JAKARTA, KOMPAS.com - Penetapan batas kekayaan dalam versi Data Tunggal Sosial Ekonomi Nasional (DTSEN) yang dikelola BPD menuai polemik di media sosial X.
Pasalnya, dalam data tersebut seseorang sudah dikategorikan “superkaya” jika memiliki pengeluaran di atas Rp 3 juta per kapita setiap bulan.
DTSEN merupakan basis data terpadu yang menggabungkan Data Terpadu Kesejahteraan Sosial (DTKS), Regsosek (Registrasi Sosial Ekonomi), serta Pensasaran Percepatan Penghapusan Kemiskinan Ekstrem (P3KE).
Dalam sistem tersebut, masyarakat dibagi menjadi 10 desil kesejahteraan, mulai dari Desil 1 (paling miskin) hingga Desil 10 (paling kaya).
Baca juga: Saat Data Pertumbuhan Ekonomi BPS Diragukan, Sri Mulyani hingga Luhut Membela
Hal itu sesuai Keputusan Menteri Sosial Nomor 79/HUK/Tahun 2025, pengeluaran per kapita menjadi patokan utama untuk memetakan tingkat kesejahteraan warga.
Kategori ini membuat banyak warganet kaget sekaligus meragukan akurasinya karena dinilai terlalu rendah untuk menggambarkan lapisan masyarakat terkaya di Indonesia.
Sejumlah akun bahkan menyampaikan kritik bernada satire.
“Kalau kategori memberi Bansos, satu keluarga dengan pengeluaran Rp3 juta itu jadi super kaya, ya. Terus anggota DPR yang pakai jam, kacamata, dan tas mewah itu, termasuk apa?” tulis akun @soetjenmarching pada 14 Agustus 2025.
"ternyata selama ini temen2ku super kaya.. Salam hai teman2 Super Kaya!" cuit akun @jetveetlev.
"Selama ini berdoa biar bisa jadi orang kaya, ternyata udah 'Super Kaya' walau 50% buat bayar kontrakan di gang sempit yang airnya oranye meski udah difilter. Ternyata orang super kaya kalo belanja juga masih pilih-pilih yang murah biar hemat (aku)," ujar akun @bunnybinn.
Baca juga: Data Pertumbuhan Ekonomi 5,12 Persen Janggal Sampai Dikuliti, Kepala BPS Beri Klarifikasi
Kepala Badan Pusat Statistik (BPS) Amalia Adininggar Widyasanti menegaskan, DTSEN tidak digunakan untuk mengelompokkan masyarakat berdasar pengeluaran per kapita, tetapi untuk pemeringkatan kesejahteraan dalam desil 1 hingga 10.

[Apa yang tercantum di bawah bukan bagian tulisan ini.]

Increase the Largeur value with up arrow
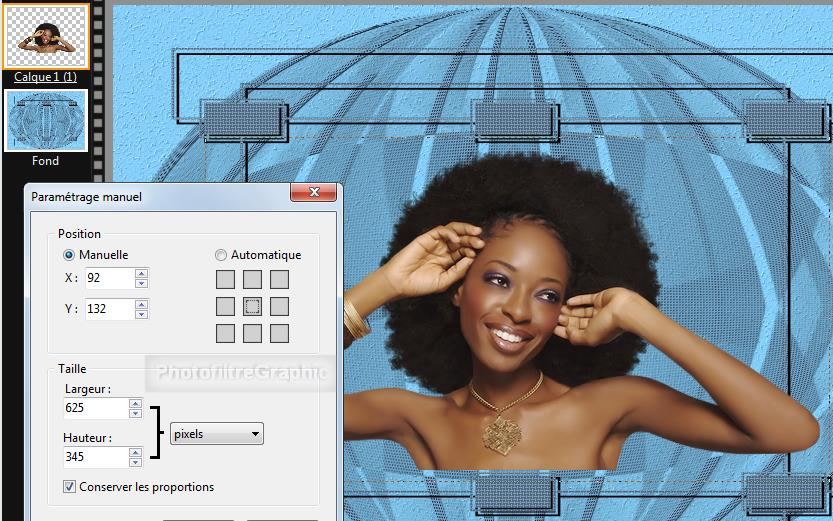The width and height of the screenshot is (833, 521). tap(135, 403)
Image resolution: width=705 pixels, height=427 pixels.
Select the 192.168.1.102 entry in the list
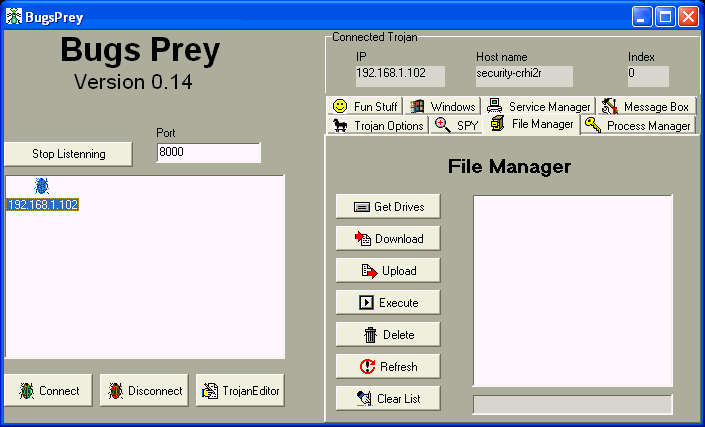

“DTSEN tidak pernah digunakan untuk mengategorikan masyarakat menurut pengeluaran per kapita per bulan,” jelas Amalia, Selasa (19/8/2025).
Amalia menekankan, BPS tidak pernah memublikasikan besaran pengeluaran berdasarkan desil.
“Jika ada data pengeluaran menurut desil, dapat dipastikan data tersebut bukan bersumber dari BPS,” katanya.
DTSEN merupakan basis data penduduk Indonesia. Per 31 Juli 2025, jumlah penduduk tercatat 286,80 juta jiwa dengan 94,25 juta keluarga.
Baca juga: Usai Ditunda, BPS Bakal Rilis Data Kemiskinan Jumat Mendatang
Data ini, salah satunya, digunakan untuk intervensi program bantuan pemerintah berdasarkan desil.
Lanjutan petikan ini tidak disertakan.